> **TASK DIRECTIONS**: Your answer must be an exact repeat of the lines from the one containing "Click the green search magnifier button" through the last line of the records, both included, with no pictures.

> **Collected data entries**:
======

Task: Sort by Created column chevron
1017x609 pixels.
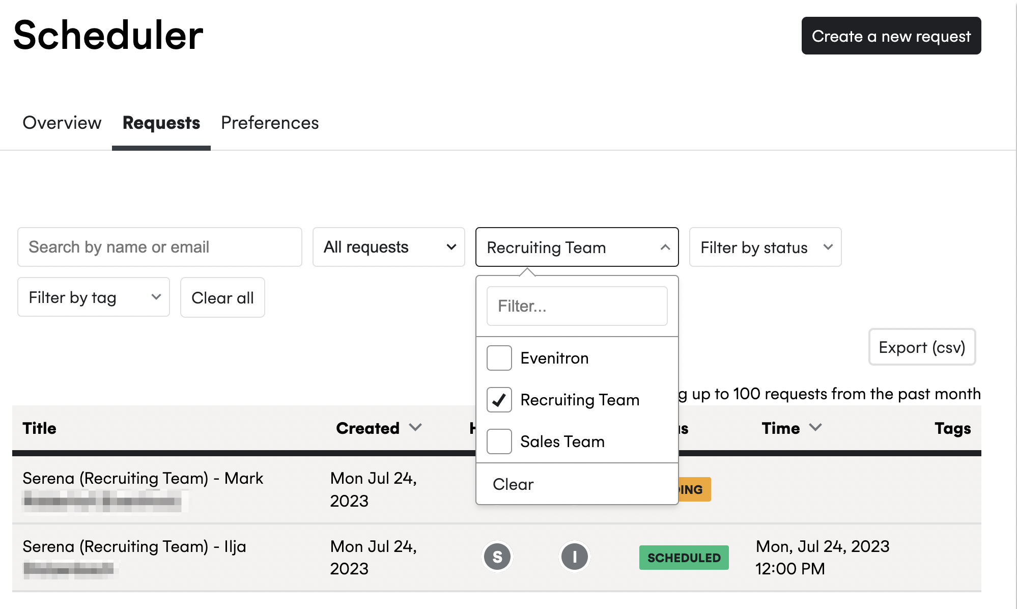Action: point(415,428)
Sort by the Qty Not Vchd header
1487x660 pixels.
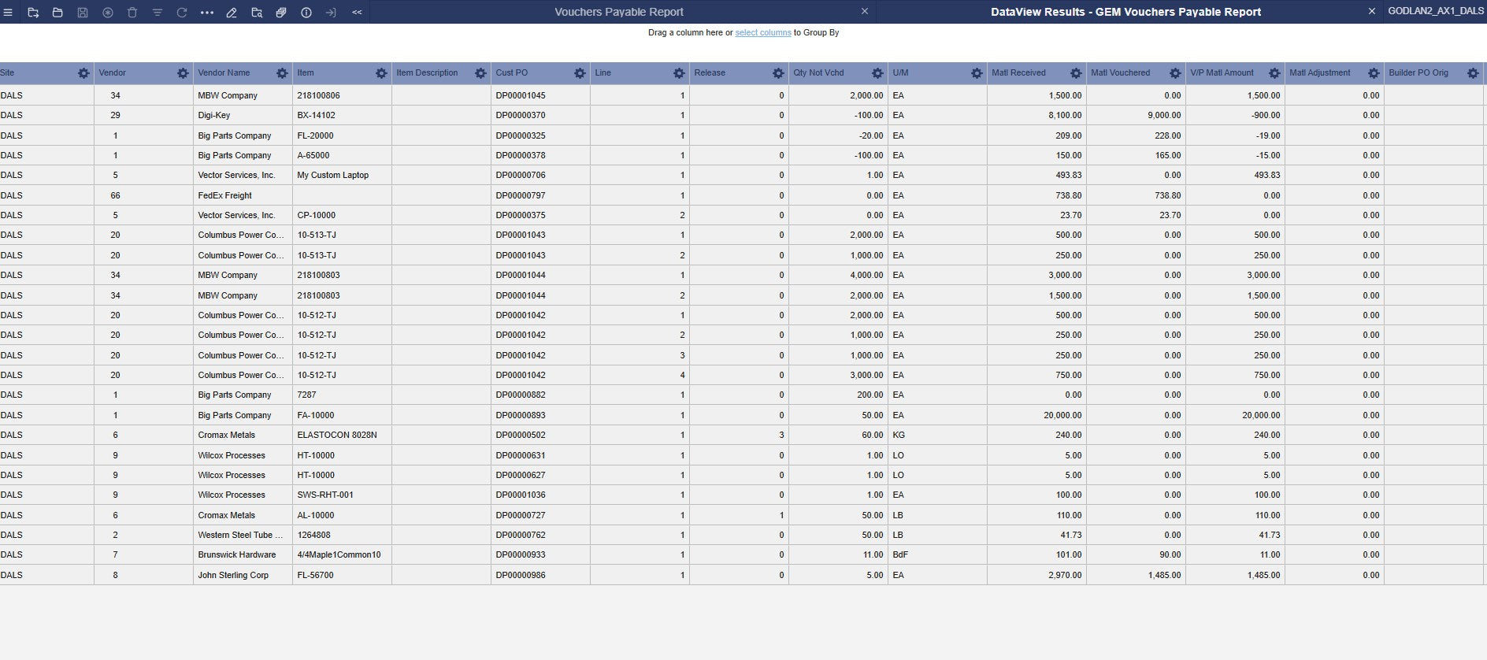[x=818, y=73]
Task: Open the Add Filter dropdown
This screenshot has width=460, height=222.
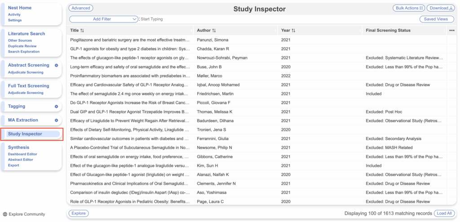Action: point(104,19)
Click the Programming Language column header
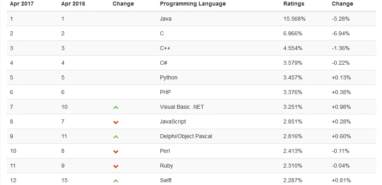This screenshot has width=382, height=185. (193, 4)
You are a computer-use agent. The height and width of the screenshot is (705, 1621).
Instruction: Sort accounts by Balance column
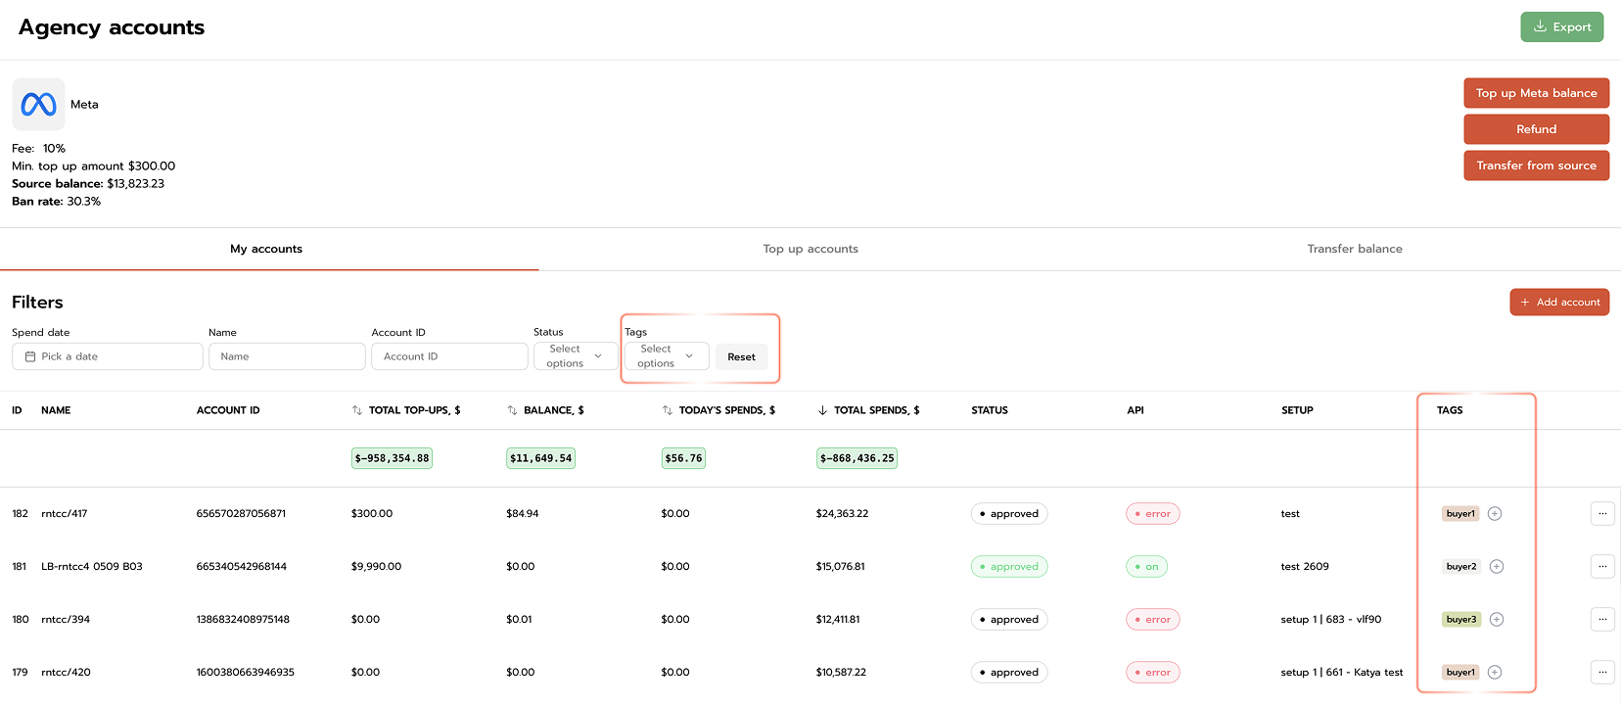click(x=512, y=410)

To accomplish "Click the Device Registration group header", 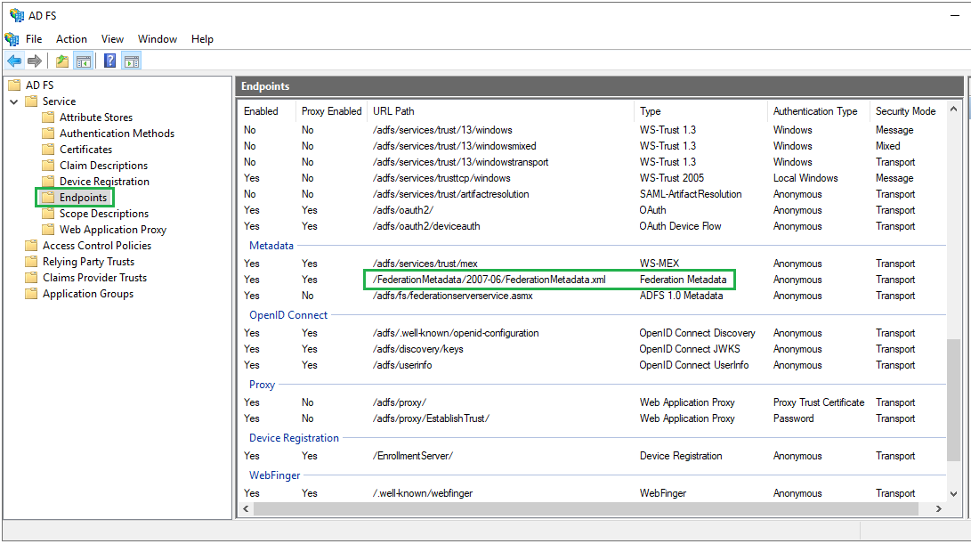I will 294,438.

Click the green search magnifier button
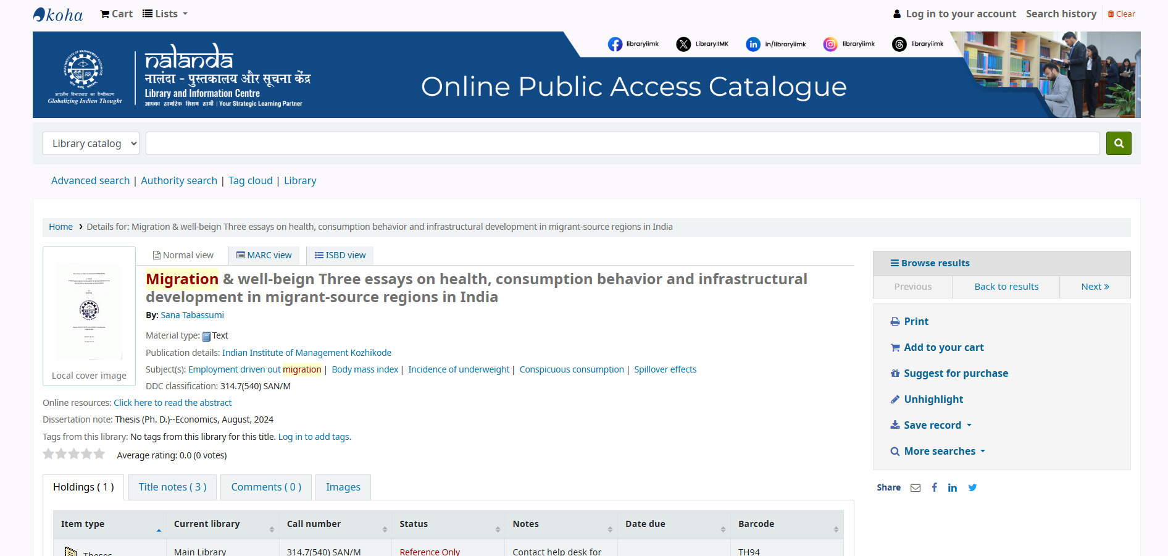tap(1118, 143)
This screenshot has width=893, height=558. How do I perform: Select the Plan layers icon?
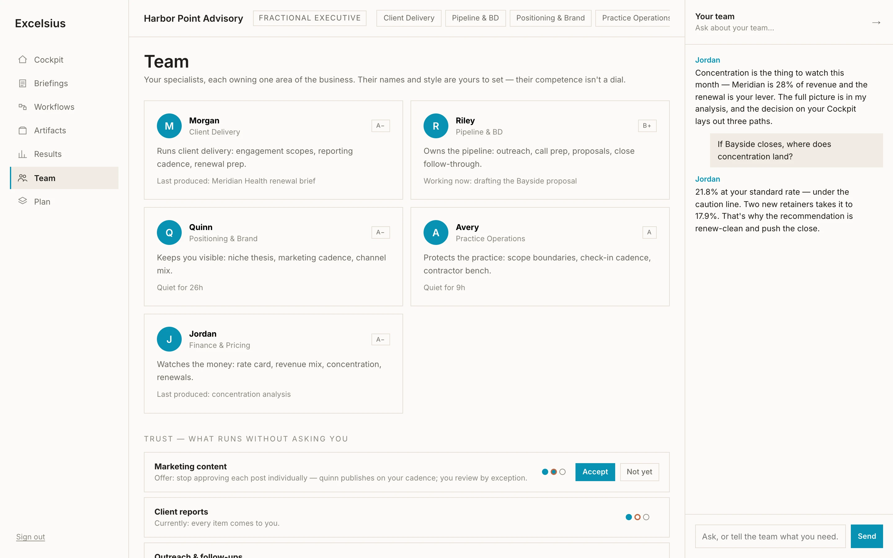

======

> **ANSWER BELOW**:
Click the green search magnifier button
tap(1118, 143)
This screenshot has width=893, height=558. How do I perform: Select the Plan layers icon?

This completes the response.